Much of what I remember about those days involved things. When I say “things,” I mean objects, activities, and even clothing. For example:


FALL - The school year always began in the fall, which fell immediately after Labor Day. If anyone had suggested starting the school year before Labor Day, he'd have been branded a communist and run out of town on a rail. But of course that was back when towns had rails.

In grade school, many of us were gamblers. We didn't gamble for money; only for marbles. Most of the boys who lived less than a mile from school had to walk to school. In those days, before the world went loony, you never saw long lines of automobiles in front of elementary schools delivering children. One of my friends, Jeff Beavan, lived half a block from me, and was allowed to catch the bus. Due to our location, I was not eligible for bus service. But many of us who had to take that long walk every day took a bag of marbles with us.

The way we played marbles was always “for keeps.” Our game was never the civilized game where kids sit outside a circle and shoot their marbles with their thumbs. That was okay for girls, but we boys preferred a manly “shootout.” This involved one of the players tossing his marble some fifty or sixty yards onto a lawn, and the other trying to hit it with his marble. The shooting would continue until a marble was hit, and the winner won the marble. The only real rule was that the marbles used had to be of approximately equal value and size. There were regular “aggies,” “puries,” “cat eyes,” and larger marbles, which we called “boulders.” Ball bearings, or “steelies,” were prized because they were indestructible. The exercise we got shooting marbles on our way to school helped us develop excellent eye-hand coordination and a clear understanding of Newton's third law which states: “For every action, including an extended search for an aggie in a yard full of leaves, there is an equal and opposite note for tardiness sent home to your parents.” Or something like that. By the time I was thirteen I'd lost all my marbles.


WINTER - Ice skates and winter in Michigan go together like elevators and broken cables. By the time I was in grade school I'd mastered the art of tying my ice skates, standing proudly erect on the surface of a frozen lake, and falling down. The eye-hand coordination I'd worked on during fall marble season did not translate into eye-foot coordination in wintertime. I also mastered the art of falling while standing perfectly still on my army surplus snow skis in the back yard. To my credit, I did learn how to walk halfway out into a neighbor's yard after a heavy snow, and then walk backward, carefully retracing my steps, leaving incontrovertible evidence that an extra-terrestrial wearing size 5 rubber boots had walked halfway across that yard and then been whisked up into the stratosphere. And speaking of boots, I'd also learned how to conveniently misplace mine in shrubbery on the way to school and then retrieve them on the way home. No virile eleven-year-old wanted to show up at school wearing rubber galoshes.

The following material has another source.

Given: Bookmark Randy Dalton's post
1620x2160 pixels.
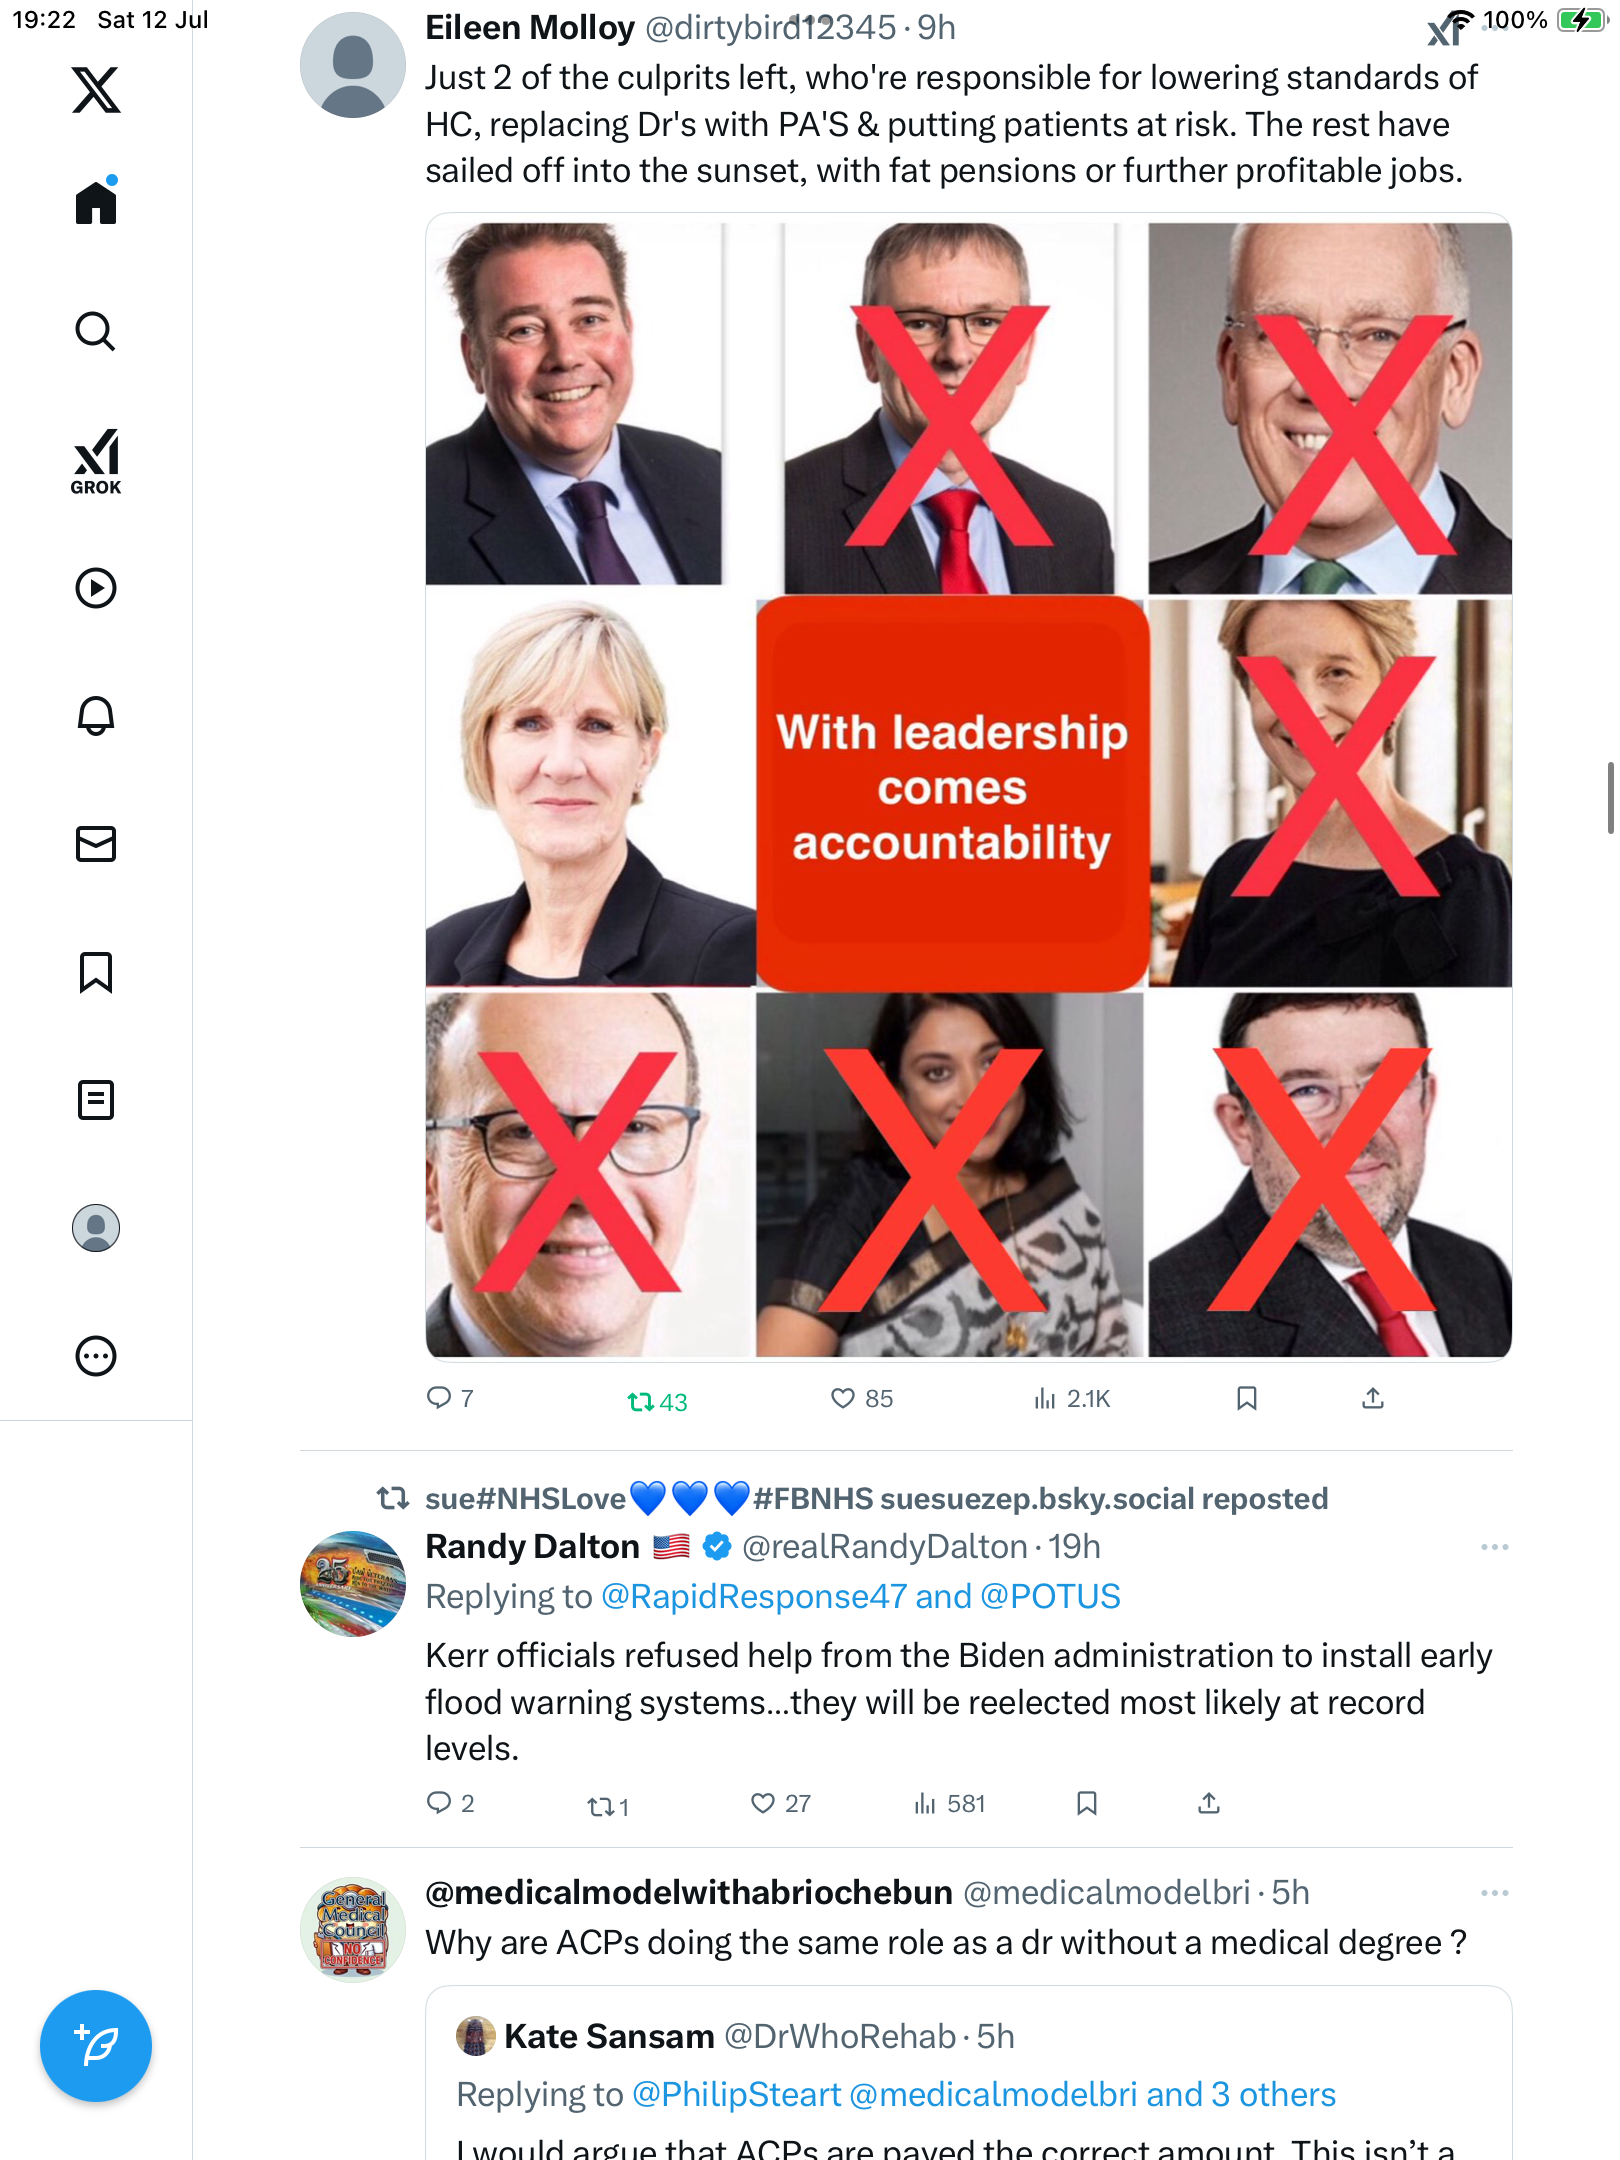Looking at the screenshot, I should point(1087,1803).
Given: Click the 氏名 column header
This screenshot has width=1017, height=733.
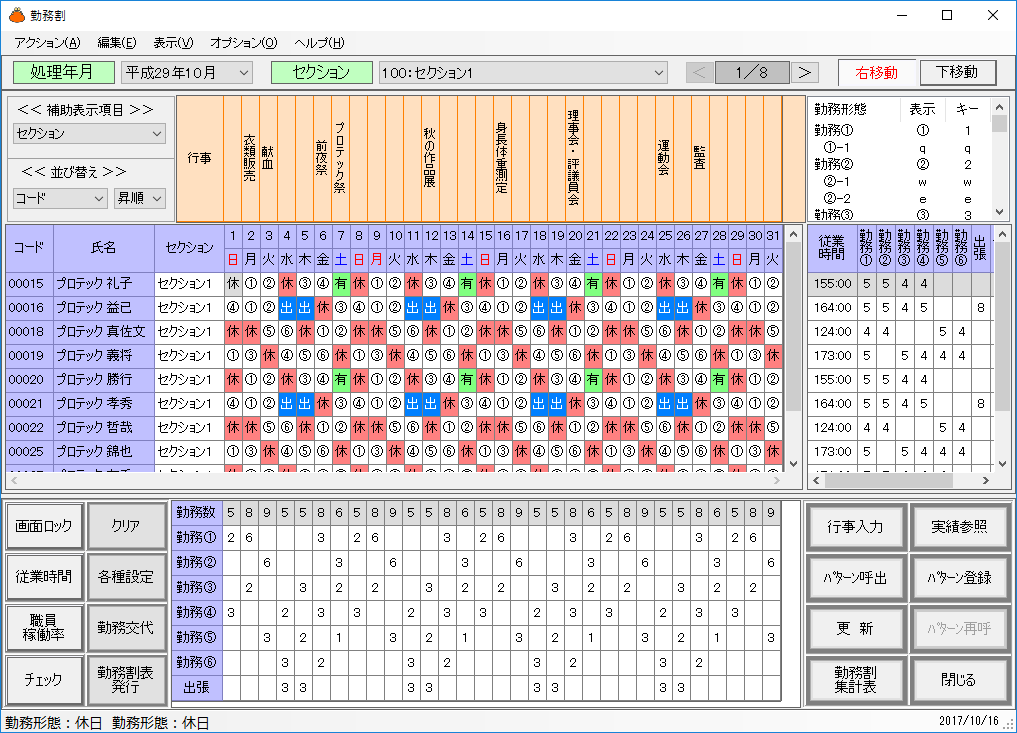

SPRING - Spring was the season for baseball. When I played baseball with neighborhood kids in the park, I sometimes wound up playing third base and encountered ground balls. I'd been taught to put myself directly in front of those warp speed grounders so that if I mishandled one, I could block it with my body. But since my body only weighed about 80 lbs., and since straddling those grounders put that bouncing ball directly en route to my nose and other vital organs, I opted for the safer “crouch to the side and snag” technique. This seldom worked.

Kites, which required minimal coordination on the part of the ground crew, also loomed large in the spring. A friend and I once tried to launch a large box kite with a cat on board, but the cat had sharp claws and no interest in space travel, and the flight was aborted before takeoff.

Spring was also a time for pocket knives, which many boys carried to school. Some of us used ours to carve very educational phrases into our wooden desks. Nowadays, if a grammar school child were to be caught with a pocket knife the teacher would take decisive action and immediately wet her pants.


SUMMER - In the old days, schools stressed memorization. And when summer vacation arrived, kids all across the nation still repeated those immortal Shakespearean lines: “School's out, school's out, teacher's let the fools out!” Which is not to say I don't remember anything else about those short Michigan summers. I also remember something or other about trying to tow a miserable little 2 horsepower push mower behind my old Hercules bicycle. Uphill, with no brakes. I survived.


I recently watched a video of a line of ten or twelve very serious looking schoolchildren walking down a sidewalk, quietly texting each other on their cell phones. Walking and texting. Texting and walking. Had I attempted that at their age, I'd have hurt myself.

On the other hand, now that I'm way past maturity and have learned to carefully apply all my mental powers to a wide variety of tasks–none of which I can remember at the moment–I wouldn't worry a bit about surviving serious injuries while walking and texting. That first collision with my mailbox would kill me.